Belmullet employment group part of pan European jobs project

Sarah Togher, IASE, Belmullet, at the Castlebar launch of the Toolkit for Diversity, with Dermot Cunningham, EUSE Council.

Sarah Togher, IASE, Belmullet, at the Castlebar launch of the Toolkit for Diversity, with Dermot Cunningham, EUSE Council.

A Belmullet based national employment organisation has played a leading role in a pan European project to develop new resources, which could support more individuals from marginalised or disadvantaged groups into the workplace.

The Irish Association of Supported Employment (IASE ) partnered with employment organisations from 12 other European countries on the project.

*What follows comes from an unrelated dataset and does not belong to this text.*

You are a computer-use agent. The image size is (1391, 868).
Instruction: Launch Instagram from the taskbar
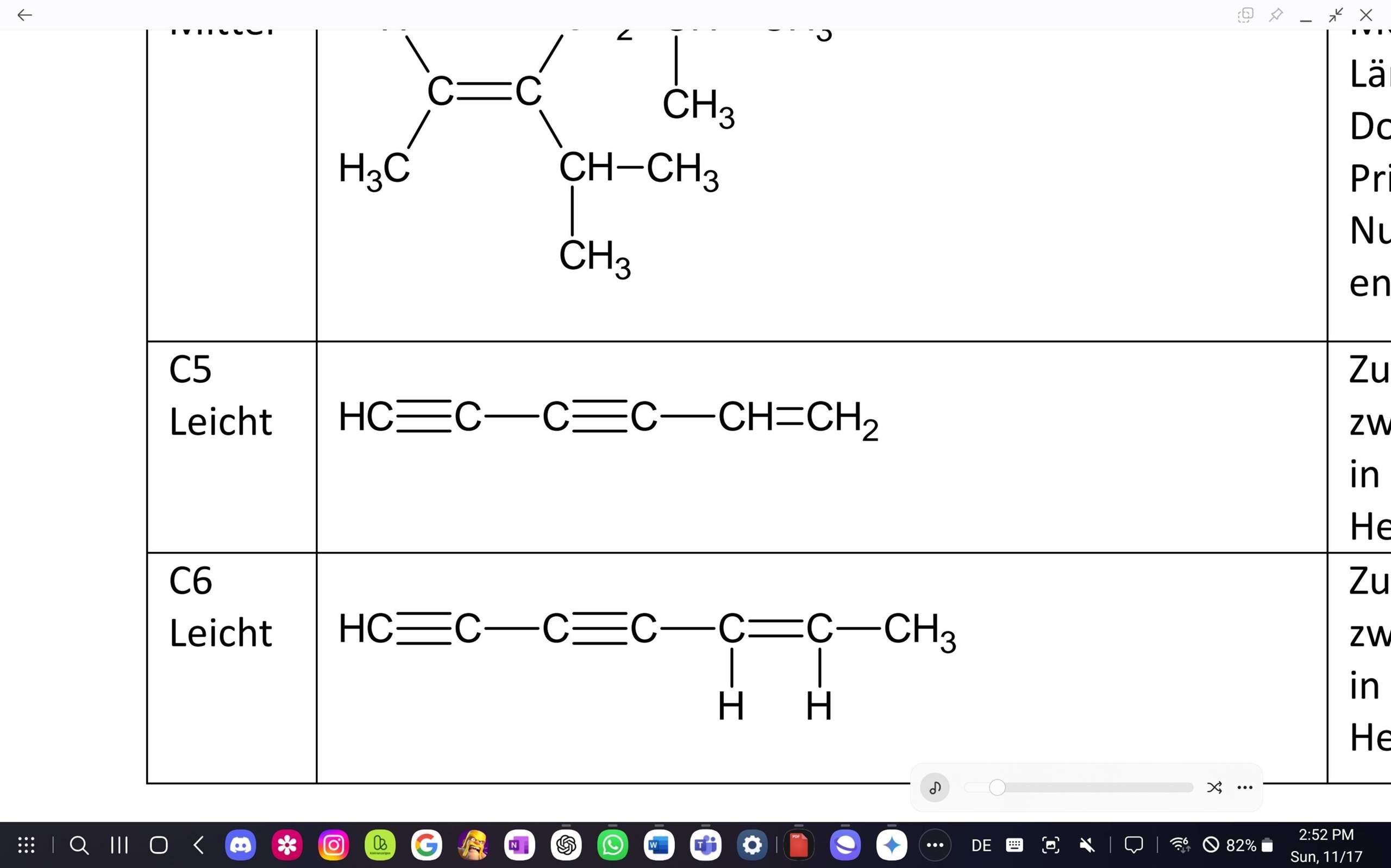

The official Irish launch of the project, which is called Toolkit for Diversity, was held in the Harlequin Hotel, Castlebar, recently.

The project involved the development of a new ‘toolkit’, which outlines a tried and tested model for community, support, or social workers to use to assist their clients to get and keep a job in the open labour market.

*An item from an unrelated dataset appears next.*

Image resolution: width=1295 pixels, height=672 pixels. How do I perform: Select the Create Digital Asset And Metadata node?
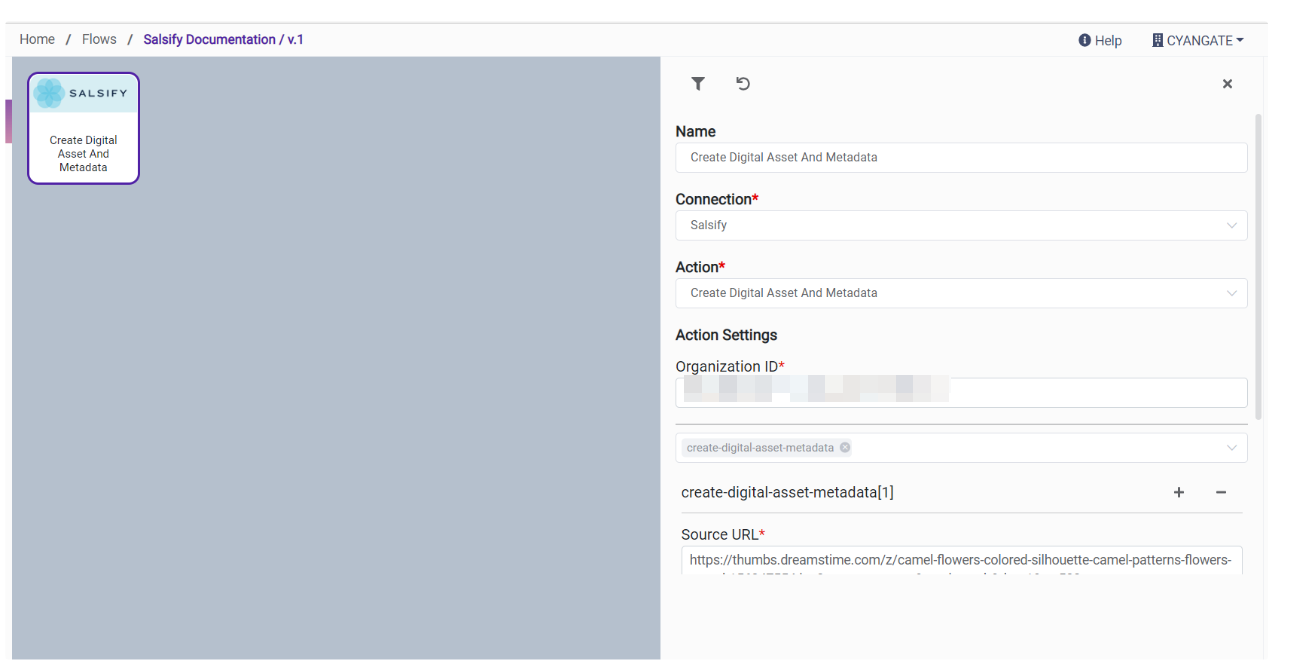83,153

While the Toolkit for Diversity project targeted three specific groups, ex-offenders, early school leavers, and individuals recovering from substance abuse, it could be used to support any marginalised group, according to Sarah Togher, national coordinator of the IASE.

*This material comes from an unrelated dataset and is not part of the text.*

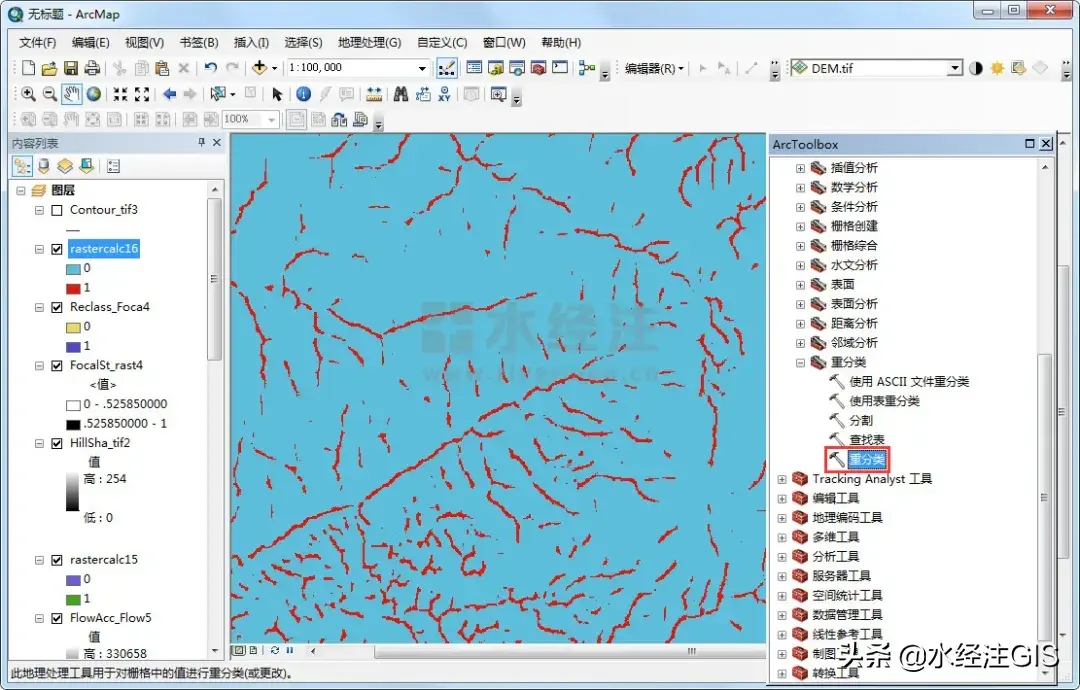Screen dimensions: 1080x690
Task: Open the Find binoculars tool
Action: click(400, 94)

“The toolkit is now available for any group who wants to use it and we are very happy to share it with them,” she outlined.

“This is a very significant piece of work and the adapted toolkit has the potential to influence employment policy at a national and European level.”

The IASE promotes employment opportunities for people with disabilties using a model called supported employment.

Supported employment was pioneered in North America in the 1980s, to assist people with disabilties, who often experience huge barriers to the workplace, into jobs in the open labour market.

“It involves a professional job coach working, one-on-one, with an individual client and an employer to make a good job match and then tailoring the right supports to make the job sustainable for both the individual and the employer,” explained Ms Togher.

“The model has proven to be hugely successful in supporting individuals with disabilities into the workplace and there are 5,000 people at work in Ireland through supported employment.”

The IASE played a leading role in developing the first European guide to supported employment in 1997, working alongside the European Union of Supported Employment (EUSE ) on the project.

The Toolkit for Diversity has adapted that guide so that supported employment can be put to work to help other, similarly marginalised, groups to overcome the barriers they might typically experience when it comes to finding and keeping a job.